Giyas Ibrahimov, member of the opposition NIDA Civic Movement, was arrested on May 10, 2016, along with another member, Bayram Mammadov. The two activists were charged under Articles 234.4.1 (illegal manufacturing, purchase, storage, transportation, transfer or selling of narcotics, psychotropic substances or their precursors – on preliminary arrangement by a group of persons or by an organized group) and 234.4.3 (- in a large amount) of Criminal Code. Bayram Mammadov and Giyas Ibrahimov were ordered detained for 4 months by Khatai District Court’s decision of May 12, 2016.

Youth activist Giyas Ibrahimov wrote “Happy Slave Holiday” and “fuck the system” on the late Azerbaijani president Heydar Aliyev’s statue facing the Central Bank near the 28-May metro station, and Bayram Mammadov took a photo of the slogans on the statue. The youths were subjected to torture during interrogation at the police office.

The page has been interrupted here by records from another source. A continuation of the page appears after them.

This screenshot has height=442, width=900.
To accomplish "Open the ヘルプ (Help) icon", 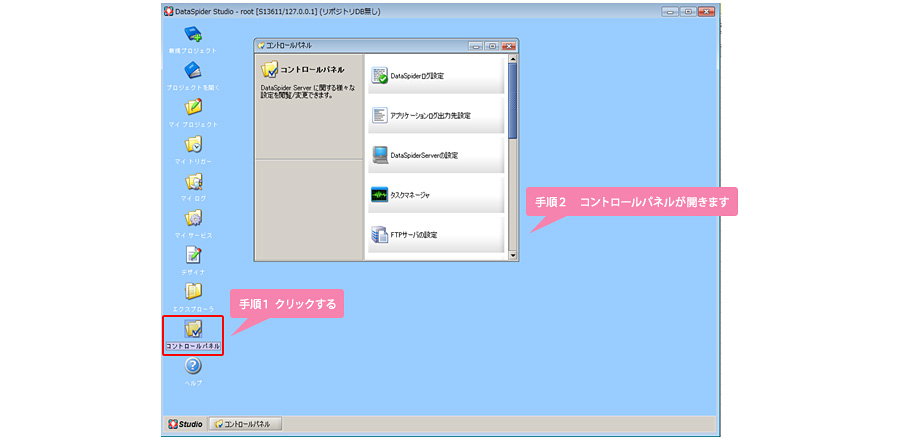I will click(x=193, y=368).
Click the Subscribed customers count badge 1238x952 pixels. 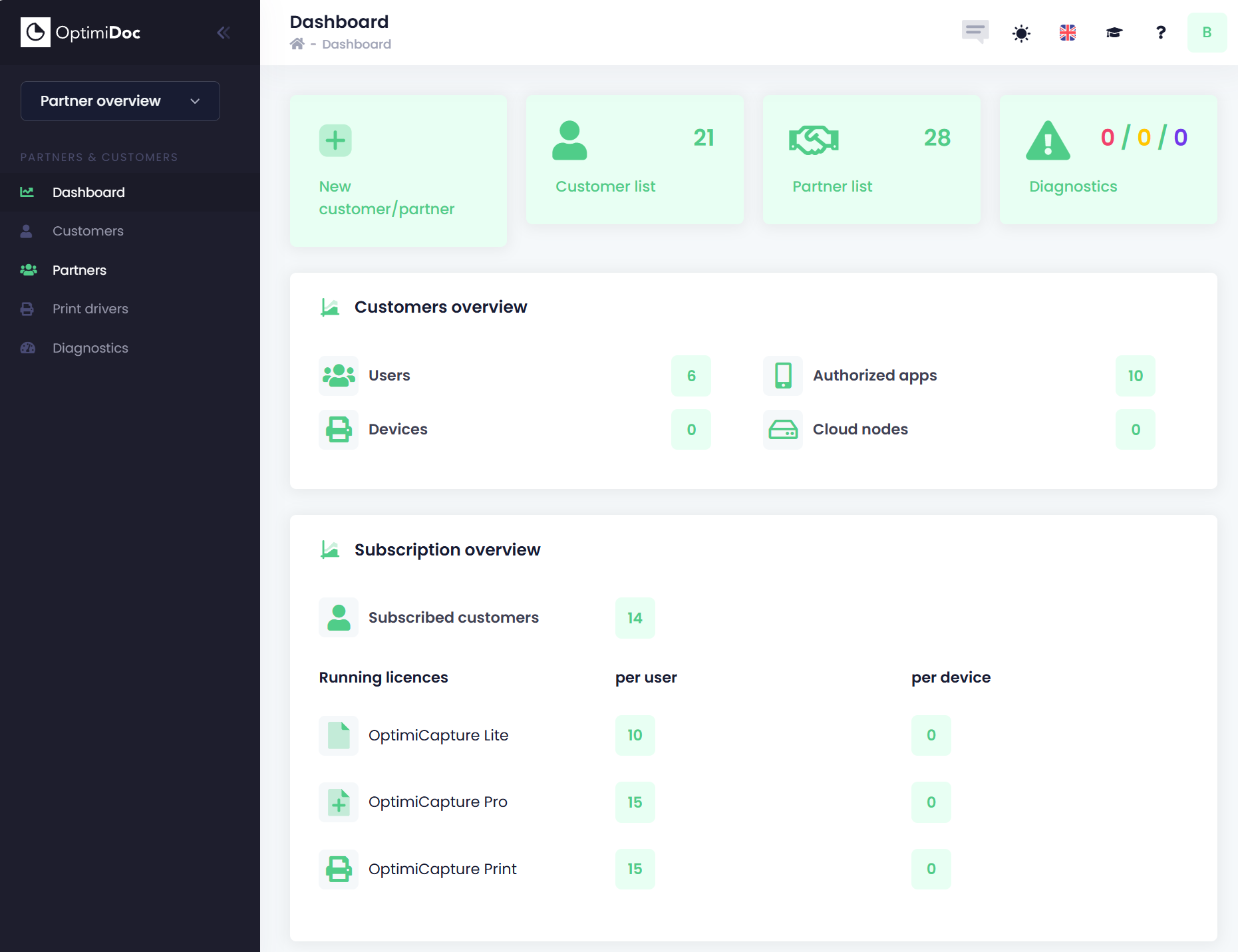point(635,618)
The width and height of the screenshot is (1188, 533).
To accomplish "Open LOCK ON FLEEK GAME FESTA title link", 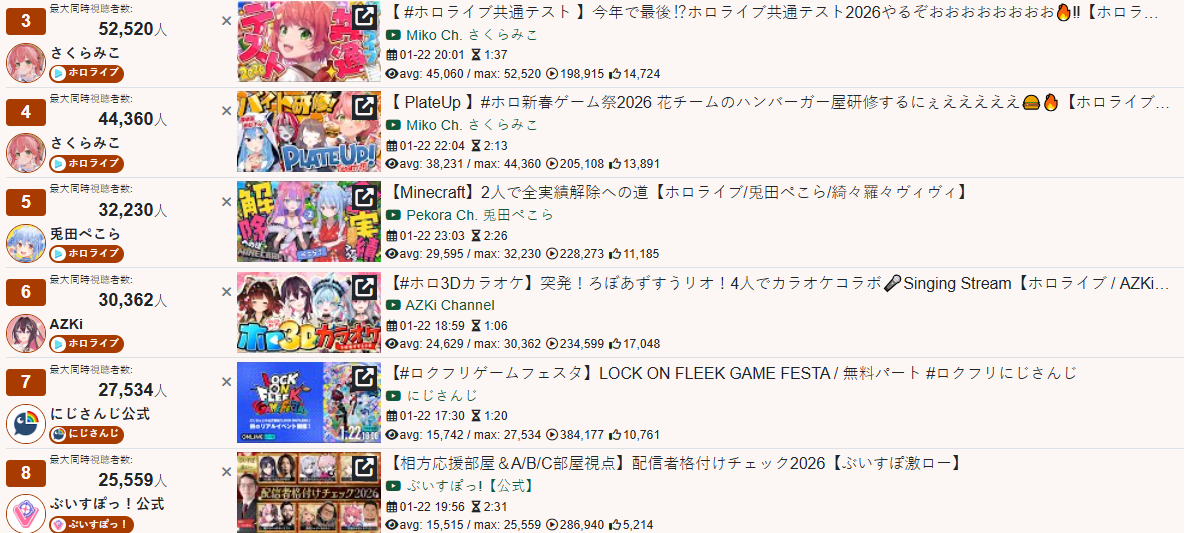I will [x=732, y=374].
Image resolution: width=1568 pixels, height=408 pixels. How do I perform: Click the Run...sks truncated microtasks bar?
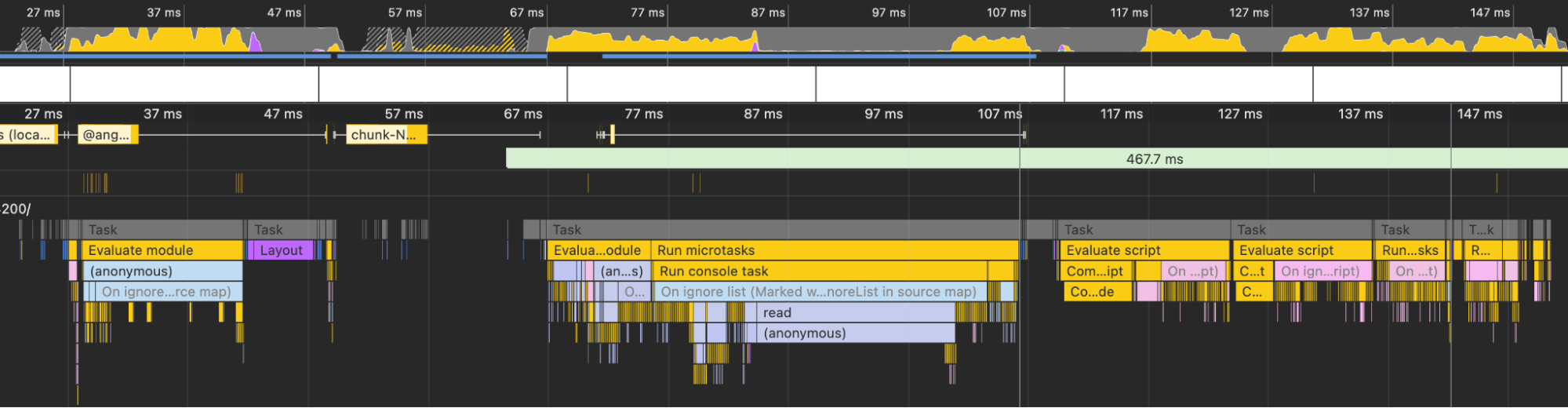[1410, 250]
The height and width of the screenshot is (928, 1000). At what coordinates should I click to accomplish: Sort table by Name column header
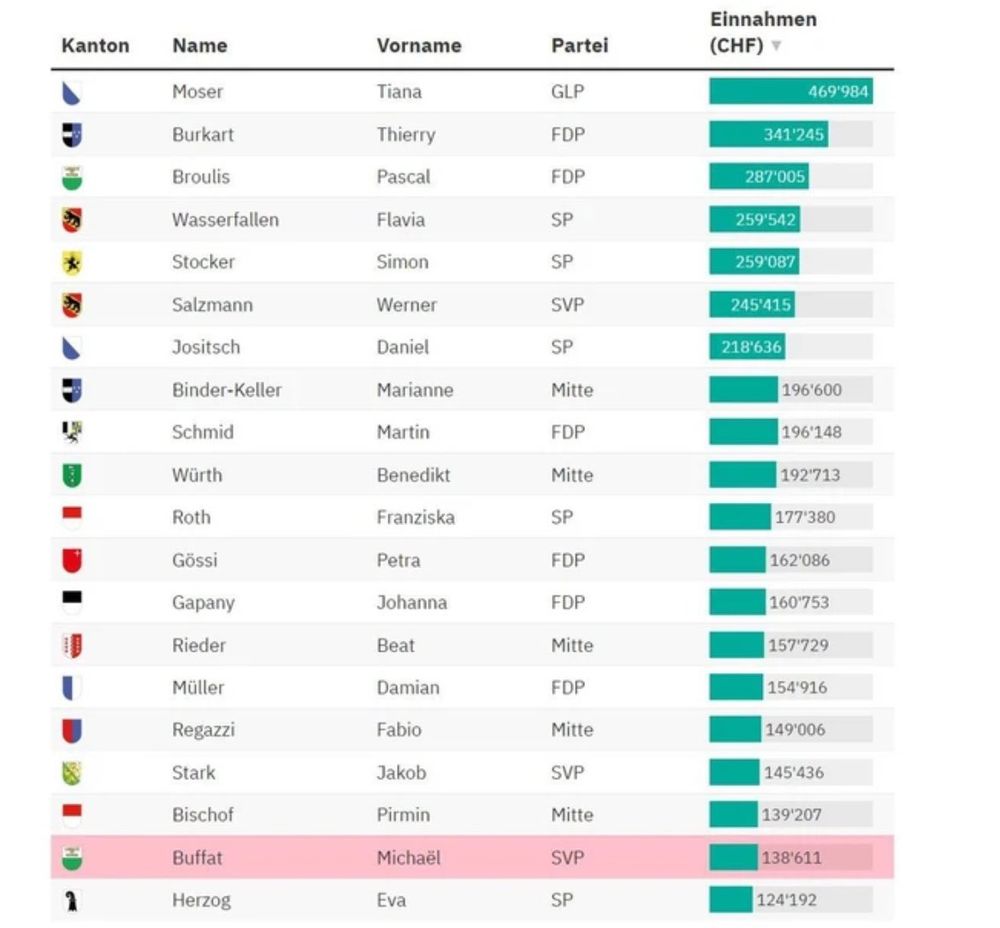(x=200, y=45)
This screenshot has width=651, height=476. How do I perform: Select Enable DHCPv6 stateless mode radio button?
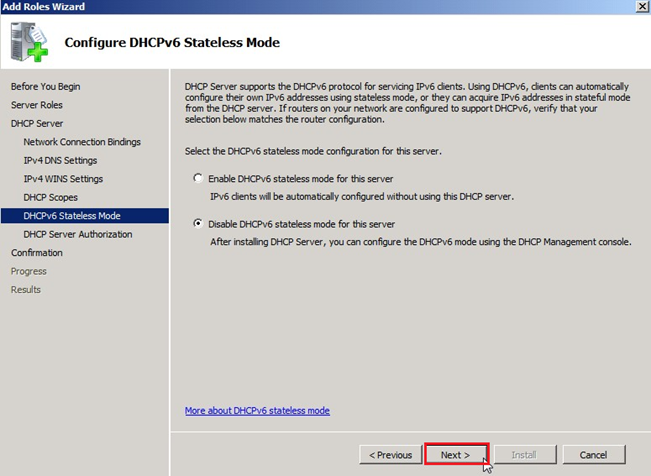(x=198, y=177)
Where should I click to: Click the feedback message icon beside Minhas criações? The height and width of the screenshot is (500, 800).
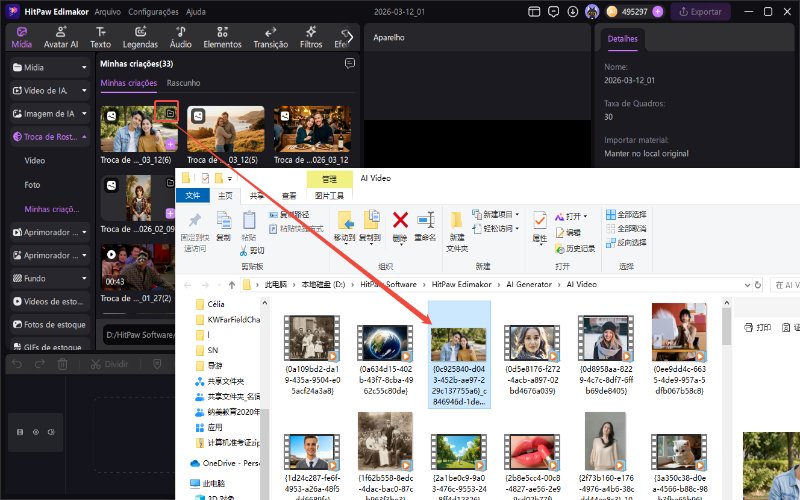click(x=349, y=63)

According to the youth activist’s mother, she waited in front of Baku Detention Center for more than 2 hours, but although they accepted the food that she brought for her son, the meeting was not allowed without any explanation.

Shura Amiraslanova suspects the traces of torture and wounds may still be visible on her son’s body and which is why her request to meet with him was refused.

The UN Working Group on Arbitrary Detention has said that they met with the youths in Baku and saw injuries and signs of injuries on their hands and feet.

The youth activist’s mother added that she had been unable to talk to her son (phone conversation or meeting) a single time for 14 days.

Lawyer Elchin Sadigov noted that under Article 15 of the Law of Azerbaijan Republic on “Ensuring Rights and Freedoms of Persons Held in Places of Detention,” the detained person has the right to meet with his relatives and to contact them by phone.

The lawyer added that if violation of those rights continued they would appeal to court.